One of the licensees has suggested that a maximum number, say 30 per cent of the singers in the Hong Kong market, should be set aside for exclusive engagement. The suggestion that only runs against the principles of our free society and rights of an individual, I dare say that it will be impracticable.

Another issue closely related to competition in the television market which received significant attention of the public is whether the free TV market should be opened up for competition. In the consultation paper we did not specifically address this issue but our overall position is quite clear, i.e. our policy objective is to create an environment conducive to the development of the broadcasting industry; therefore, in so far as market demands exist and the advance of technologies allows, no artificial limits should be set for the number of players in the field. Government's role should be to ensure that there is free and fair competition and that all players will have the freedom to make business decisions and respond to market forces.

We have proposed a regulatory and licensing framework for television programme services which is technology and transmission neutral. We did not set a quota of licences for each category of licence except that in the case of other licensable services we have proposed that the aggregate target audience for any company should not exceed 15 per cent of the total number of households in Hong Kong without the approval of the Chief Executive in Council. It really will be up to an applicant to propose a feasible transmission method to deliver the proposed programme service. Free-to-air TV is not limited to terrestrial broadcasting and, as I mentioned earlier, satellite broadcasting, particularly Direct-to-Home service, is perfectly capable of providing a free TV service.

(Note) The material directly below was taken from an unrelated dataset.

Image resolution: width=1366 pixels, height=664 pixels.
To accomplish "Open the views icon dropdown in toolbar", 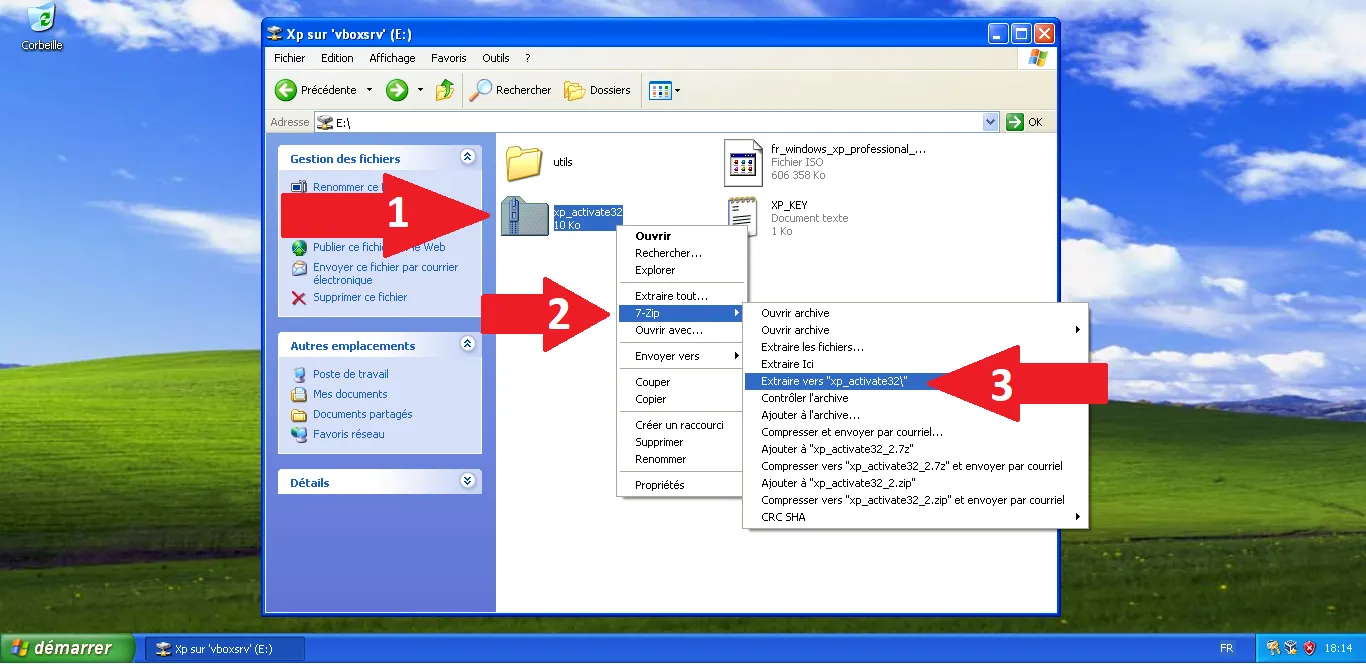I will pyautogui.click(x=664, y=90).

A technology and transmission neutral television service licensing regime should open up new opportunities for prospective investors. An incumbent licensee has in fact suggested that free television can be transmitted over the hybrid cable/MMDS network it uses to provide subscription TV and it has offered to open up two of its pay TV channels for free viewing. Others have suggested that the existing frequencies for English channels should be up for sharing to achieve maximum use and to release spare capacity for a new channel. Once television programme service is divorced from its transmission mode, there seems to be multifarious business opportunities. It will be up to an investor to justify that its proposed service will bring benefits to viewers and the community as a whole and the Government would be happy to consider the merits of any such application.

On this issue I would like to add that the cross-media ownership rules require a domestic free licensee to apply to the Chief Executive in Council for approval if it is to acquire or hold more than 15% of voting control in a domestic pay licensee, and vice versa. The main purposes of this restriction are to help promoting plurality and preventing monopoly. In a convergent environment, there may be grounds for relaxing this restriction and the Government would consider the arguments carefully.

Another much talked-about issue during the consultation which is also related to competition in the overall television industry, is whether the domestic free TV licensees should be required to reserve a portion of their air time for local independent productions which are not associated with the licensees. This suggestion, in fact, has more to do with breaking up vertical integration and promotion of an independent TV production industry. It is argued that even though this may compromise the editorial freedom of a licensee but it will well serve the overall interest of the industry and help promoting Hong Kong as a multi-media centre.

I have highlighted some of the mainstream opinions we have received during the consultation. Let me assure you, we have an open mind and have not come to conclusions one way or the other. These are indeed important issues which we need to consider carefully and we would very much like to hear your views about them.